─── ПРЕДОСТАВЛЕННЫЕ ЗАПИСИ ───

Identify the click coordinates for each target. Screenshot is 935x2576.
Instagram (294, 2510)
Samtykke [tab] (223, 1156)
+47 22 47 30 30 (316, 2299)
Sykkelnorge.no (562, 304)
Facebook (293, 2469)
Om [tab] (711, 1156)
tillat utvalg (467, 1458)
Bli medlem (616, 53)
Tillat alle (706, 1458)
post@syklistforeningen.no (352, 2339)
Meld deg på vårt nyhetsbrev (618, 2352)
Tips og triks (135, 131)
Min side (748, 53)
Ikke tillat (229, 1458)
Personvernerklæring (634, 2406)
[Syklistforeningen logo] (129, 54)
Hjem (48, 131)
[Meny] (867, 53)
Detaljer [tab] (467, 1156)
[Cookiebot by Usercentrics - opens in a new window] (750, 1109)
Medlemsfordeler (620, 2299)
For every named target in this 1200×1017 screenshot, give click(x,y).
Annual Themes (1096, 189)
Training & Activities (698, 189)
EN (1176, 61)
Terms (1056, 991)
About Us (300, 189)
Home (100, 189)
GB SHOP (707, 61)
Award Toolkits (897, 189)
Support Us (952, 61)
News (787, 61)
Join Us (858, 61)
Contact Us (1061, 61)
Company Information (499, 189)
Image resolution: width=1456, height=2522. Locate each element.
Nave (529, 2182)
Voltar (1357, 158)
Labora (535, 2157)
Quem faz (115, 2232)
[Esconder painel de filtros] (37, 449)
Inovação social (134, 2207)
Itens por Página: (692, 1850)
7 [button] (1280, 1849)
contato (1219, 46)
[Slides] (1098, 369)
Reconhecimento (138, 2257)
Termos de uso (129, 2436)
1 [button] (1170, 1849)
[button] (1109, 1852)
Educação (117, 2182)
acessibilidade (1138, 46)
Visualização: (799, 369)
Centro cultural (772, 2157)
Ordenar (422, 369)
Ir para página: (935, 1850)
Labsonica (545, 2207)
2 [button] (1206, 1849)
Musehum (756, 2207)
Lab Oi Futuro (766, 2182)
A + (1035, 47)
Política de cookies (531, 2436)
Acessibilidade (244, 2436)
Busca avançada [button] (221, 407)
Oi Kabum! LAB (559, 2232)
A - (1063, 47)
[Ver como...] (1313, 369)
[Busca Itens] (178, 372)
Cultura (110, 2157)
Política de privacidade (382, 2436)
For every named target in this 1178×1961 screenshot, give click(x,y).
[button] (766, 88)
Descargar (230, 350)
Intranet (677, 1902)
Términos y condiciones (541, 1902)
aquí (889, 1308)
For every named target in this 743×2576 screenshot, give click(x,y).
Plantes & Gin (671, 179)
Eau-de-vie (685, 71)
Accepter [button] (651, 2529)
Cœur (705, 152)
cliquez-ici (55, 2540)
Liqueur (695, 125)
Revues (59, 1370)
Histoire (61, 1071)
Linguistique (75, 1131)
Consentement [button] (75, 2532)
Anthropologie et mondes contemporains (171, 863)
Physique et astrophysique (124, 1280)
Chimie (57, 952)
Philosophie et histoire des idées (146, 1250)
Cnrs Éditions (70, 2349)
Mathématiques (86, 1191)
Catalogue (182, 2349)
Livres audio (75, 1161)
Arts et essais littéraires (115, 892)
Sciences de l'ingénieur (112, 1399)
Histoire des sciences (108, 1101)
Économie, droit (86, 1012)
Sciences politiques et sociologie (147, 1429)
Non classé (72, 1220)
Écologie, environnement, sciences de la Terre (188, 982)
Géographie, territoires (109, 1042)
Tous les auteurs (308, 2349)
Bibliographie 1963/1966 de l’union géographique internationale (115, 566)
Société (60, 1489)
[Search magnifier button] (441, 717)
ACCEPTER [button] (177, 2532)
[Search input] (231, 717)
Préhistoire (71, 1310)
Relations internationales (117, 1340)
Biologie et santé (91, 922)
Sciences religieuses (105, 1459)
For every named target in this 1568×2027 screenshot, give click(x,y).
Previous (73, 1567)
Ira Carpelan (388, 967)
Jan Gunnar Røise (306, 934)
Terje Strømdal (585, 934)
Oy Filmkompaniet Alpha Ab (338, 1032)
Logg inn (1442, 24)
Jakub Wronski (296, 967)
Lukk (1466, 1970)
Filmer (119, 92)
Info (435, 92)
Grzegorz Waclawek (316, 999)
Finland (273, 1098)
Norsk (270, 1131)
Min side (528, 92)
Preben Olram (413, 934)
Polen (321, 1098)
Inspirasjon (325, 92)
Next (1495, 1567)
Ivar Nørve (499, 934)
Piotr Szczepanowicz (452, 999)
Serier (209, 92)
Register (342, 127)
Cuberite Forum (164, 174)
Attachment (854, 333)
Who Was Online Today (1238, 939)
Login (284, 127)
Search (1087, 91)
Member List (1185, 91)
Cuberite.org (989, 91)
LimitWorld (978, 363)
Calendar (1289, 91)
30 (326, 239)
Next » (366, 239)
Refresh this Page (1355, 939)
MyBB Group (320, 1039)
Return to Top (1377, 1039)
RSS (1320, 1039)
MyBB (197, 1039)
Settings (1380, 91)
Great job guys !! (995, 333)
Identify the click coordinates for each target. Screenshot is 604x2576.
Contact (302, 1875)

───

◆ ЗАДАНИЕ:
Перепишите все строки от строки с «Ordenar (422, 369)» вниз до строки с «Géographie, territoires (109, 1042)» включительно, поменяв «Linguistique» на «Langues». Всё остальное оставьте без изменений.

◆ ВЫПОЛНЕННОЕ ЗАДАНИЕ:
Ordenar (422, 369)
Ir para página: (935, 1850)
Labsonica (545, 2207)
2 [button] (1206, 1849)
Musehum (756, 2207)
Lab Oi Futuro (766, 2182)
A + (1035, 47)
Política de cookies (531, 2436)
Acessibilidade (244, 2436)
Busca avançada [button] (221, 407)
Oi Kabum! LAB (559, 2232)
A - (1063, 47)
[Ver como...] (1313, 369)
[Busca Itens] (178, 372)
Cultura (110, 2157)
Política de privacidade (382, 2436)
For every named target in this 1178×1961 screenshot, give click(x,y).
[button] (766, 88)
Descargar (230, 350)
Intranet (677, 1902)
Términos y condiciones (541, 1902)
aquí (889, 1308)
For every named target in this 743×2576 screenshot, give click(x,y).
Plantes & Gin (671, 179)
Eau-de-vie (685, 71)
Accepter [button] (651, 2529)
Cœur (705, 152)
cliquez-ici (55, 2540)
Liqueur (695, 125)
Revues (59, 1370)
Histoire (61, 1071)
Langues (75, 1131)
Consentement [button] (75, 2532)
Anthropologie et mondes contemporains (171, 863)
Physique et astrophysique (124, 1280)
Chimie (57, 952)
Philosophie et histoire des idées (146, 1250)
Cnrs Éditions (70, 2349)
Mathématiques (86, 1191)
Catalogue (182, 2349)
Livres audio (75, 1161)
Arts et essais littéraires (115, 892)
Sciences de l'ingénieur (112, 1399)
Histoire des sciences (108, 1101)
Économie, droit (86, 1012)
Sciences politiques et sociologie (147, 1429)
Non classé (72, 1220)
Écologie, environnement, sciences de la Terre (188, 982)
Géographie, territoires (109, 1042)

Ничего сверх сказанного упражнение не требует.